Stated task:
Rewrite everything from the start of the material down to the line containing "Looking at the screenshot, I should 1504,724.", swapping "Given" for "Note" and leaving the rest unchanged.
::::::::
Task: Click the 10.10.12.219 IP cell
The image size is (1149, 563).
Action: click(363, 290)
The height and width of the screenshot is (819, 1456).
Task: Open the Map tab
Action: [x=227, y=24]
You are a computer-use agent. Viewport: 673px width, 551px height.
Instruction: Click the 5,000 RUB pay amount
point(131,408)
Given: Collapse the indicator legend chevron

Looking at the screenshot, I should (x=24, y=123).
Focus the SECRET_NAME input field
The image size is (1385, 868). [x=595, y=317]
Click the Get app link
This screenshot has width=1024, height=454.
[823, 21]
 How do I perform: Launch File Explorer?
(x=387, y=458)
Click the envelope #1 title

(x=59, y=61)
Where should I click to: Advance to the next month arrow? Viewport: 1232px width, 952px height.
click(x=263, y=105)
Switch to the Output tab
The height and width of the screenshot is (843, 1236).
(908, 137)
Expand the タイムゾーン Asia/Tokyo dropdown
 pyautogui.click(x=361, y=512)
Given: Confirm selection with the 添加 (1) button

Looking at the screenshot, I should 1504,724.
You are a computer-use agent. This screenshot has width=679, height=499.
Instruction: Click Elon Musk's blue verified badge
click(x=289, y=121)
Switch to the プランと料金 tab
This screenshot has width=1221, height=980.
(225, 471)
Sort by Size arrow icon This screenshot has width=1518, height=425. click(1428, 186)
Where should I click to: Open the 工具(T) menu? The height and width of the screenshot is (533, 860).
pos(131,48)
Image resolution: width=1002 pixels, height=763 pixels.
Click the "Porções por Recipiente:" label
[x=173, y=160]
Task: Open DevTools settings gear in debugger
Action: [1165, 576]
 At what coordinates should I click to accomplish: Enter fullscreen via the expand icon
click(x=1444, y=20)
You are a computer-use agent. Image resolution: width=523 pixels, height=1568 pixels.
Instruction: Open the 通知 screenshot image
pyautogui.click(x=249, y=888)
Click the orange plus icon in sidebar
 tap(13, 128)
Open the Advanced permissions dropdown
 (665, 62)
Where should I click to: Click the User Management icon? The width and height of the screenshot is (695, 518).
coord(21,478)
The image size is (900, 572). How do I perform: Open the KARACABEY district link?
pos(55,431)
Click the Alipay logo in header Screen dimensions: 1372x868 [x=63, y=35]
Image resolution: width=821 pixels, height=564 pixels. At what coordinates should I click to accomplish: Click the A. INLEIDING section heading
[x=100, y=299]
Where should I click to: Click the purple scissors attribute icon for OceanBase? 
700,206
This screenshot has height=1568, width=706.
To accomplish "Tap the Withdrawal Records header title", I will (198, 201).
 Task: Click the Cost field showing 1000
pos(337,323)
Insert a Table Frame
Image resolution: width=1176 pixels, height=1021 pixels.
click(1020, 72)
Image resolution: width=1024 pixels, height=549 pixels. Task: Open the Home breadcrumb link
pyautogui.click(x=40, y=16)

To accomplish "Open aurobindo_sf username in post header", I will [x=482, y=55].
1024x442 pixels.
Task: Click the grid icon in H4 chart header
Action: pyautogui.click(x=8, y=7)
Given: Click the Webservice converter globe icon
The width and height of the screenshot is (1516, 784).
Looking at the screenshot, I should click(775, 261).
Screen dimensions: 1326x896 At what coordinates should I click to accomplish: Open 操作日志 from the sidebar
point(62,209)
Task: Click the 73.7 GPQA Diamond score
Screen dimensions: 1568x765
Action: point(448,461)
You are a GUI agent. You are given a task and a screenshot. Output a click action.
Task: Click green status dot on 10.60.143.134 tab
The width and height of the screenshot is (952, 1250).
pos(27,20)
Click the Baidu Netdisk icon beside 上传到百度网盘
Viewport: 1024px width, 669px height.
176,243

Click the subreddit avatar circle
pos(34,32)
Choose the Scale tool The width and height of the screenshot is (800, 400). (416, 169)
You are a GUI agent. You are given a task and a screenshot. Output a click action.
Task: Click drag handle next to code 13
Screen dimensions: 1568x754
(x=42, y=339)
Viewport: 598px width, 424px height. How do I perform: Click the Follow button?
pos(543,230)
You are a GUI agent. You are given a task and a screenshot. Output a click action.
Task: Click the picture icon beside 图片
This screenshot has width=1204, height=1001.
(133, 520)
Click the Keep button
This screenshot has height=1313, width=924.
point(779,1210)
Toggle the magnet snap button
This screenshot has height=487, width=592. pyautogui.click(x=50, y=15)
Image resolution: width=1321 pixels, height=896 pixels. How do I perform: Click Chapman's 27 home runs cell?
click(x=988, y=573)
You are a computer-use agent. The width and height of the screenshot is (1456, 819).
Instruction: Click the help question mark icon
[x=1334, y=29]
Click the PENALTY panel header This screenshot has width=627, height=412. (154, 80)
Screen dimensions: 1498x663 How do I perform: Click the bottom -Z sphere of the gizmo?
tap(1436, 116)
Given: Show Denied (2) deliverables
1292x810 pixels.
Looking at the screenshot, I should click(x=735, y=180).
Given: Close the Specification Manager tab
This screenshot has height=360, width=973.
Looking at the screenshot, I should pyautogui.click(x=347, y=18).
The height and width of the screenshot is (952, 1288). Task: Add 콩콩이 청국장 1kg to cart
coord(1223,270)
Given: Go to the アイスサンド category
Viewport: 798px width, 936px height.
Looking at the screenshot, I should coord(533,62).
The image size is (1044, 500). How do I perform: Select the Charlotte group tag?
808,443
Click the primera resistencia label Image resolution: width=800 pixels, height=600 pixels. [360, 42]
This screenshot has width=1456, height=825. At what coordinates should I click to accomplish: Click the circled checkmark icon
::::::::
Result of the exercise:
Task: Click the 10.10.12.219 IP cell
The image size is (1149, 563).
Action: click(363, 290)
The height and width of the screenshot is (819, 1456).
Task: Open the Map tab
Action: [x=227, y=24]
You are a computer-use agent. Viewport: 673px width, 551px height.
Instruction: Click the 5,000 RUB pay amount
point(131,408)
Note: Collapse the indicator legend chevron

Looking at the screenshot, I should (x=24, y=123).
Focus the SECRET_NAME input field
The image size is (1385, 868). [x=595, y=317]
Click the Get app link
This screenshot has width=1024, height=454.
[823, 21]
 How do I perform: Launch File Explorer?
(x=387, y=458)
Click the envelope #1 title

(x=59, y=61)
Where should I click to: Advance to the next month arrow? Viewport: 1232px width, 952px height.
click(x=263, y=105)
Switch to the Output tab
The height and width of the screenshot is (843, 1236).
(908, 137)
Expand the タイムゾーン Asia/Tokyo dropdown
 pyautogui.click(x=361, y=512)
Note: Confirm selection with the 添加 (1) button

Looking at the screenshot, I should 1504,724.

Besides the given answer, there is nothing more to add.